Der Traditionsverein aus Niedersachsen, bei dem Selim Aydemir in der A-Jugend spielte und bereits mit 16 Jahren bei den Profis trainierte, sollte seine Karriere maßgeblich beeinflussen. Genauer gesagt war es der 26. März 2009. An jenem Donnerstag stand das Auslauftraining bei den Braunschweiger A-Junioren an. Der Mittelfeldspieler kam auf die Idee, einen Teil der Laufstrecke mit der Straßenbahn zu überbrücken.

Eine Aktion, die schwere Folgen für den türkischen Junioren-Nationalspieler hatte: Er wurde einen Tag später aus disziplinarischen Gründen vom Spiel- und Trainingsbetrieb freigestellt. "Das konnte ich erst nach zwei oder drei Wochen realisieren. Doch die Aktion hat mir die Augen geöffnet", erzählt Aydemir. Für ihn brach eine Welt zusammen.
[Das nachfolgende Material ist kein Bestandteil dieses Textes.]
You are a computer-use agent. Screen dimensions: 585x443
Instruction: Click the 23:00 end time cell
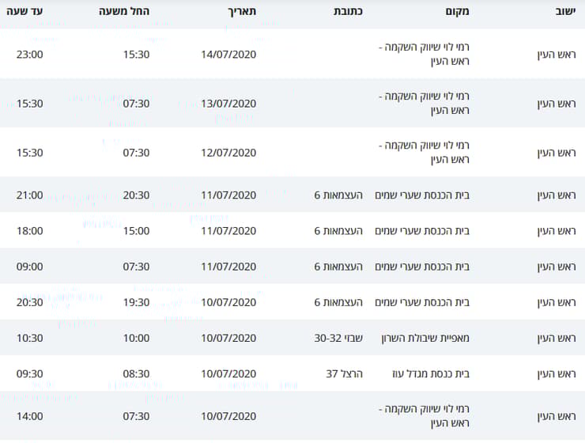pyautogui.click(x=29, y=55)
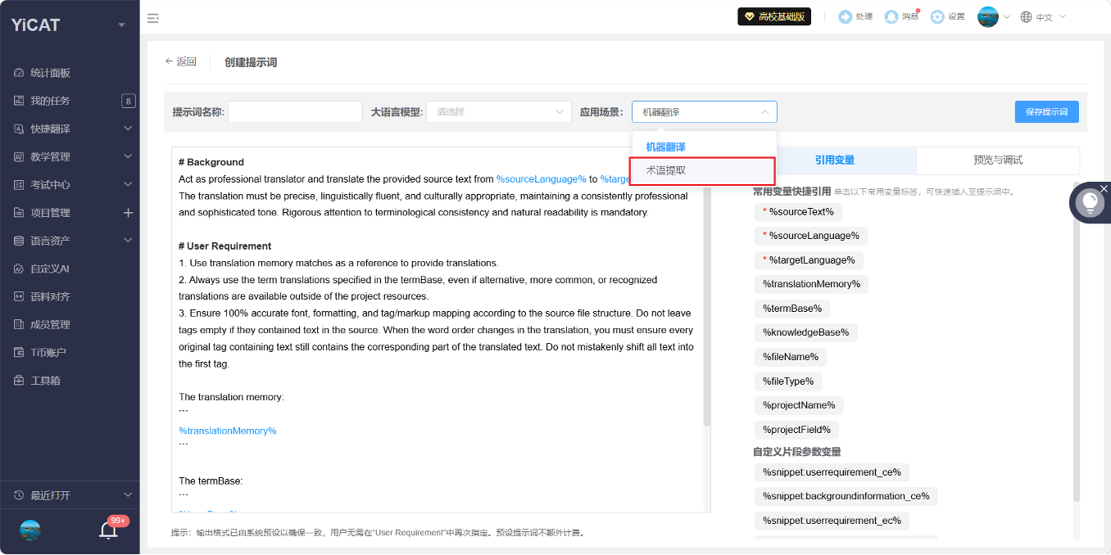Open the 大语言模型 select dropdown
Screen dimensions: 1111x555
tap(499, 112)
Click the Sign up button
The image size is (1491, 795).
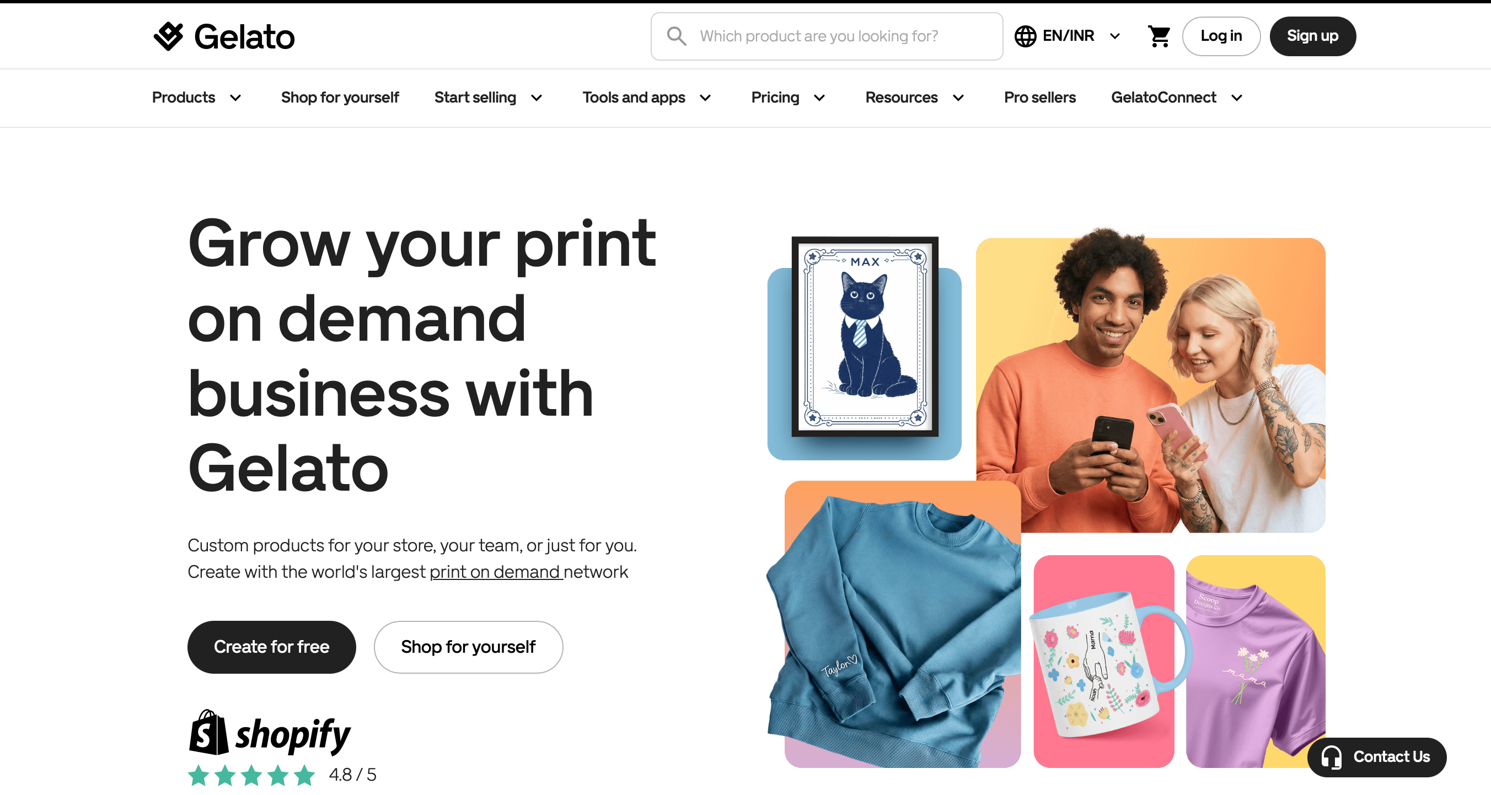(1312, 36)
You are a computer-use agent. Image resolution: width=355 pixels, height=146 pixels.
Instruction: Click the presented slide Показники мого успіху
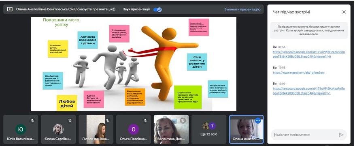tap(133, 64)
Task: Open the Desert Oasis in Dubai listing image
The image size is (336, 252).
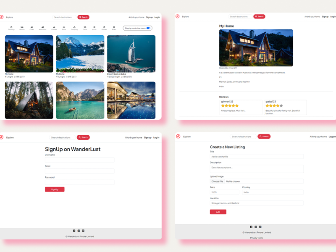Action: point(131,54)
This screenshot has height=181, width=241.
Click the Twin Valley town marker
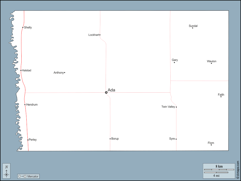pyautogui.click(x=176, y=107)
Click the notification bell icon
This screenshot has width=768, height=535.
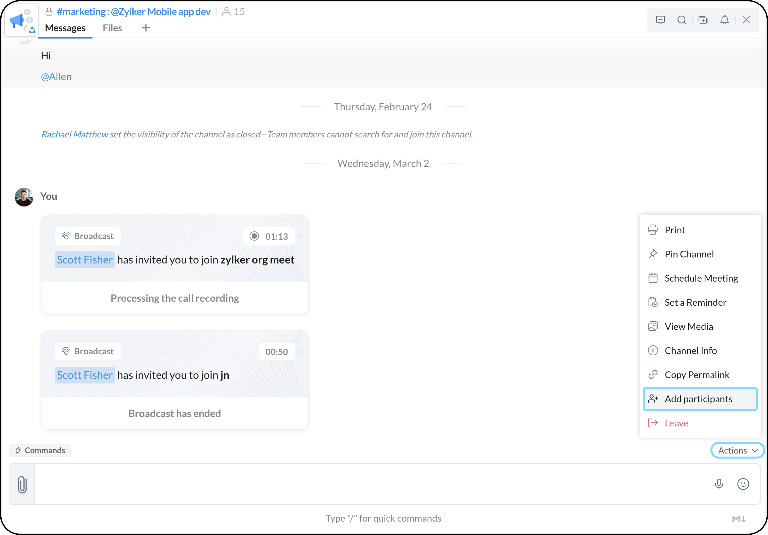pyautogui.click(x=724, y=20)
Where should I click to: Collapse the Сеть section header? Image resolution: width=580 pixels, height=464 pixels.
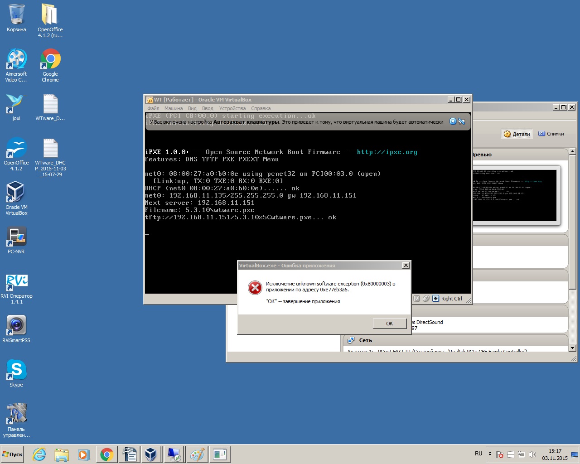(365, 340)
Einige Wochen vorher erst hatte er bei den Eintracht-Profis Fuß gefasst und seine ersten vier Drittliga-Partien bestritten.

"Halle war ein Glücksfall für mich"

Nach der Suspendierung kehrte Aydemir zu seiner Familie nach Kiel zurück. Für den Mittelfeldspieler begann eine schwere Zeit. Bei vielen Vereinen absolvierte er ein Probetraining, erhielt aber keinen Vertrag. Erst gegen Ende der Sommer-Transferperiode 2009 kam er beim Nord-Regionalligisten Hallescher FC unter: "Das war ein Glücksfall für mich. HFC-Trainer Sven Köhler hat mich wieder aufgebaut und mir die Flausen aus dem Kopf getrieben."

Nach einem Jahr Anlaufzeit reifte Aydemir in der Saison 2010/2011 zum Leistungsträger heran, erzielte sieben Treffer in 28 Partien. Mit seinem Wechsel nach Chemnitz im vergangenen Sommer kehrte er in die 3. Liga zurück. Nun glaubt der 21-Jährige, dessen Vertrag beim CFC bis 2013 läuft, wieder fest an seinen Traum vom Profifußballer. "Die Aktion mit der Straßenbahn war jugendlicher Leichtsinn. Inzwischen habe ich begriffen, dass auch das Verhalten neben dem Platz wichtig ist", sagt Aydemir. "Ich weiß aber, dass ich keinen Freifahrtschein in die Bundesliga habe, sondern hart dafür arbeiten muss."